*What to work on*. Copy out, character for character, the lines of the listing from its first line through the line containing "pos(1442,368)", including both of those lines.

============

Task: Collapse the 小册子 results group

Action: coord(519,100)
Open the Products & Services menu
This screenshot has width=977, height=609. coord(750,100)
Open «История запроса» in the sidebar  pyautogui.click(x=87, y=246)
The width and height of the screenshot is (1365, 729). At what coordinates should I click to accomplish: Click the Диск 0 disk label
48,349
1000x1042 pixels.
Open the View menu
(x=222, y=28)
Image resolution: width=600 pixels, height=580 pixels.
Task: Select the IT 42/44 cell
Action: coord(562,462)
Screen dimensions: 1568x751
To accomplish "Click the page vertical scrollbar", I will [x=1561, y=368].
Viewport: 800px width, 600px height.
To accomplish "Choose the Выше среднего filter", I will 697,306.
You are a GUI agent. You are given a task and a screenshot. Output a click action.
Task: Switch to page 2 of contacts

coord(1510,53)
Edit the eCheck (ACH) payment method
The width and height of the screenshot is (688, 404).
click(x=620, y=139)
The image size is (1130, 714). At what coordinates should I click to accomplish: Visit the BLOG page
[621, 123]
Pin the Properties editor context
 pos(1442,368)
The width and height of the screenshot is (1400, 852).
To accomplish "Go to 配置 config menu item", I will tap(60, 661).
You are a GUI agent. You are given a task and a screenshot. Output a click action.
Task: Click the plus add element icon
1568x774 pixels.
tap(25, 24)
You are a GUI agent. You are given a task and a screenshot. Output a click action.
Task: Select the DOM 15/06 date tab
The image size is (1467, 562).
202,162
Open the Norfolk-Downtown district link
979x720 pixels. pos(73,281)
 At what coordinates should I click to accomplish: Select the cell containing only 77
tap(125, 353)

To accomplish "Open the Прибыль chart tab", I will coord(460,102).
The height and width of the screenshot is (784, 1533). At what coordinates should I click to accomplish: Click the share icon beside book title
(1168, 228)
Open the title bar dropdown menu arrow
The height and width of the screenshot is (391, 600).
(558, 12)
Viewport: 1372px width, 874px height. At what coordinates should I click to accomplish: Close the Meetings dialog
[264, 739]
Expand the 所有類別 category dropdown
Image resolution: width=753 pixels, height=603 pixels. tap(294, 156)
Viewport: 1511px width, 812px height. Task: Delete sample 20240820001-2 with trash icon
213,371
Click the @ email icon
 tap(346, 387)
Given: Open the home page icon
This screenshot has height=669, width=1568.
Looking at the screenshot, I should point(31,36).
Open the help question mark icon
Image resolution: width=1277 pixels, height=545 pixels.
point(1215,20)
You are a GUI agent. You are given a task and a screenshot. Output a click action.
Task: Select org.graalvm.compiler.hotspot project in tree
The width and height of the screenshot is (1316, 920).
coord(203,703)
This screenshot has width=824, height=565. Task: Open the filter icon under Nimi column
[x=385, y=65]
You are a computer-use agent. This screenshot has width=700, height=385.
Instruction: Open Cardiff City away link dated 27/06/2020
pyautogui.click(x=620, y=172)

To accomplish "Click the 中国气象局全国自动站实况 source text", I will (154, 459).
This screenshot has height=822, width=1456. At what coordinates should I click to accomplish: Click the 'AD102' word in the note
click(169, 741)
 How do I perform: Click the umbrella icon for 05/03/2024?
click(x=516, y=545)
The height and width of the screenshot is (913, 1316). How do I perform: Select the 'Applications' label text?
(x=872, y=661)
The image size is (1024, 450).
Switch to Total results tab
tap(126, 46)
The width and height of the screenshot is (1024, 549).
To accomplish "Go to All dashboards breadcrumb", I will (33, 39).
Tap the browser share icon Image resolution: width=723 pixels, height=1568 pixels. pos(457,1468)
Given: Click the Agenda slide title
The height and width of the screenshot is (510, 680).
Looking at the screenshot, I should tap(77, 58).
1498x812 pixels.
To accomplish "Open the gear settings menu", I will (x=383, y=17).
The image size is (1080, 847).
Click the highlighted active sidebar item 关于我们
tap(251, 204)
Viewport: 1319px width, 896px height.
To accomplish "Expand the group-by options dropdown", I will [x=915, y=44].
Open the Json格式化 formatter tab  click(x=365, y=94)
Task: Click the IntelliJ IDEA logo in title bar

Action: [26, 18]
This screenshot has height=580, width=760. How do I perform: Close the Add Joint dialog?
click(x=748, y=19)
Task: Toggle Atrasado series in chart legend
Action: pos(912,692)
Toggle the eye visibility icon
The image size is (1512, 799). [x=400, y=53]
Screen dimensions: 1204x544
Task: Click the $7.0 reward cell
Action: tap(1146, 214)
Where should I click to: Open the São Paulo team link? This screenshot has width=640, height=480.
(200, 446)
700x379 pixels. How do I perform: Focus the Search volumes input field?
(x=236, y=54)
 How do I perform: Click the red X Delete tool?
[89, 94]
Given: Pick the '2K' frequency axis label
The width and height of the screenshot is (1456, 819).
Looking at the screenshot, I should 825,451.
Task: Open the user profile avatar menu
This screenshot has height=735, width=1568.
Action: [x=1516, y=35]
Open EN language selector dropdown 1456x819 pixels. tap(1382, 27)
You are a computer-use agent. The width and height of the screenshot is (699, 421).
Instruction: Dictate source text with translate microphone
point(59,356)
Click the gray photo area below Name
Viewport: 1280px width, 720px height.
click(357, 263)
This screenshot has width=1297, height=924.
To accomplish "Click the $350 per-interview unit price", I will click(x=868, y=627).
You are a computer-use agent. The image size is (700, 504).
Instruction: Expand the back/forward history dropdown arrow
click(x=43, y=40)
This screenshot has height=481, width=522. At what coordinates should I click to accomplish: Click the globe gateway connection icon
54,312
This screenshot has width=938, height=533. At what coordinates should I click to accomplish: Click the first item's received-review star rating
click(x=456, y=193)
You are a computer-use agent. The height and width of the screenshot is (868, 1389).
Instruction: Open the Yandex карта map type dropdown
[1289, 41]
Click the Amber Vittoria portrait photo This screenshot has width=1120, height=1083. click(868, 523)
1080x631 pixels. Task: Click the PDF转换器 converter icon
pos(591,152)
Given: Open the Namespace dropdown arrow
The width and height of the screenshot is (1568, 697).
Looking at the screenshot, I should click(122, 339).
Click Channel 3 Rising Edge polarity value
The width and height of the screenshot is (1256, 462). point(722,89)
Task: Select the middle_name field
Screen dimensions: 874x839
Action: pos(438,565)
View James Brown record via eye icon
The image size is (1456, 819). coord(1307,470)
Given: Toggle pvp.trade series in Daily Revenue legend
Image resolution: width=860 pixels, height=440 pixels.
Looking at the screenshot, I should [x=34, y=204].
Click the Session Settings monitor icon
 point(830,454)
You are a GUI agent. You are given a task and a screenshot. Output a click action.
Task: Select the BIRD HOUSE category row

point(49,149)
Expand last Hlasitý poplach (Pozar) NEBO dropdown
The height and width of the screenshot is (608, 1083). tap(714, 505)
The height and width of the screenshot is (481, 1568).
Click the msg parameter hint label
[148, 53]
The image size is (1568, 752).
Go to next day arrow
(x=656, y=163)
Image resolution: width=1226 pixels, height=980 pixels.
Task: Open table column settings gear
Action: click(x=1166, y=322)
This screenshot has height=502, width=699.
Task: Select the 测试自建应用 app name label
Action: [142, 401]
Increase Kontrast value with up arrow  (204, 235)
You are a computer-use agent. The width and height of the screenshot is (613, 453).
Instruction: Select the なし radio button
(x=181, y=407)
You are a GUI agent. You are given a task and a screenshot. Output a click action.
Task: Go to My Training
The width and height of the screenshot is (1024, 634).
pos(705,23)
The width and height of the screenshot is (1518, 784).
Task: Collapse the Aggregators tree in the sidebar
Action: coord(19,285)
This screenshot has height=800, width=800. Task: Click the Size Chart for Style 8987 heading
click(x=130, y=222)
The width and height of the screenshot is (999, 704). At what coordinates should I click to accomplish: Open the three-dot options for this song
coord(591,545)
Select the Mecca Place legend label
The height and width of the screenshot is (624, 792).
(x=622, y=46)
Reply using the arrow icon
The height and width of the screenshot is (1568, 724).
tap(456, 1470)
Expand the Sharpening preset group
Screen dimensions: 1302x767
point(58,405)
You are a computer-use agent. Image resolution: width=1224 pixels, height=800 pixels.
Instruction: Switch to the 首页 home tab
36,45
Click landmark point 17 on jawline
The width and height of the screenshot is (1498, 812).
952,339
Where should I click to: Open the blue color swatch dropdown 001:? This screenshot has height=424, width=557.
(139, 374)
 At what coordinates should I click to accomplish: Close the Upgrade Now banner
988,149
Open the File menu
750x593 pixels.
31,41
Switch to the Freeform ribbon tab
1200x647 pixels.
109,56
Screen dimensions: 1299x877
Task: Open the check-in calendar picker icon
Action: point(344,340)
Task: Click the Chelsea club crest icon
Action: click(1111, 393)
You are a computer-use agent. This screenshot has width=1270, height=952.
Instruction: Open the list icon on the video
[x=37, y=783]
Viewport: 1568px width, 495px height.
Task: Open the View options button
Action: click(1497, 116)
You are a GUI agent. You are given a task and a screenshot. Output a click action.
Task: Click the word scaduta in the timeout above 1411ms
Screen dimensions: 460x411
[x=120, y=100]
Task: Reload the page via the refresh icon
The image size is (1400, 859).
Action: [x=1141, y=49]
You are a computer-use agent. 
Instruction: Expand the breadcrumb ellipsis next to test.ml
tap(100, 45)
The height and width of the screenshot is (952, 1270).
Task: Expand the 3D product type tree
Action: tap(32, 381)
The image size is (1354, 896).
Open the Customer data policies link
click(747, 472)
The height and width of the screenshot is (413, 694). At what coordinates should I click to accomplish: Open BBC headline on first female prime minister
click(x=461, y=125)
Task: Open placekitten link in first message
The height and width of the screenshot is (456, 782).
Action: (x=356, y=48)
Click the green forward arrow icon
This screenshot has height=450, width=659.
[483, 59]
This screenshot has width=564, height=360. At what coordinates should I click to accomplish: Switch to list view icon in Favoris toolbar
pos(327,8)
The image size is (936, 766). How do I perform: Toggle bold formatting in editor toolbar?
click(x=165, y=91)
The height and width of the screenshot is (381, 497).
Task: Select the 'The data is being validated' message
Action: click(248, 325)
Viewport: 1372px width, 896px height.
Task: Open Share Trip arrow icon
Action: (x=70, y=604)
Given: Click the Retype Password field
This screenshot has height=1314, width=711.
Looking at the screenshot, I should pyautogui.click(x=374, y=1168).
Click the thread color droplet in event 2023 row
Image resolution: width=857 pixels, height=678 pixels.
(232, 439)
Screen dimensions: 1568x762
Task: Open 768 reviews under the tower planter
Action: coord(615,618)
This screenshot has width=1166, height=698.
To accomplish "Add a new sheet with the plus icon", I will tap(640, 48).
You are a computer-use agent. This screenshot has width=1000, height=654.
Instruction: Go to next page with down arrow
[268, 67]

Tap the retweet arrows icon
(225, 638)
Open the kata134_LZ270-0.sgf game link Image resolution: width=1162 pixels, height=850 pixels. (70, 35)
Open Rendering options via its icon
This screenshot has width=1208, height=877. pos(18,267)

============

*Complete answer*.
Task: Collapse the 小册子 results group

Action: coord(519,100)
Open the Products & Services menu
This screenshot has width=977, height=609. coord(750,100)
Open «История запроса» in the sidebar  pyautogui.click(x=87, y=246)
The width and height of the screenshot is (1365, 729). At what coordinates should I click to accomplish: Click the Диск 0 disk label
48,349
1000x1042 pixels.
Open the View menu
(x=222, y=28)
Image resolution: width=600 pixels, height=580 pixels.
Task: Select the IT 42/44 cell
Action: coord(562,462)
Screen dimensions: 1568x751
To accomplish "Click the page vertical scrollbar", I will [x=1561, y=368].
Viewport: 800px width, 600px height.
To accomplish "Choose the Выше среднего filter", I will 697,306.
You are a GUI agent. You are given a task and a screenshot. Output a click action.
Task: Switch to page 2 of contacts

coord(1510,53)
Edit the eCheck (ACH) payment method
The width and height of the screenshot is (688, 404).
click(x=620, y=139)
The image size is (1130, 714). At what coordinates should I click to accomplish: Visit the BLOG page
[621, 123]
Pin the Properties editor context
 pos(1442,368)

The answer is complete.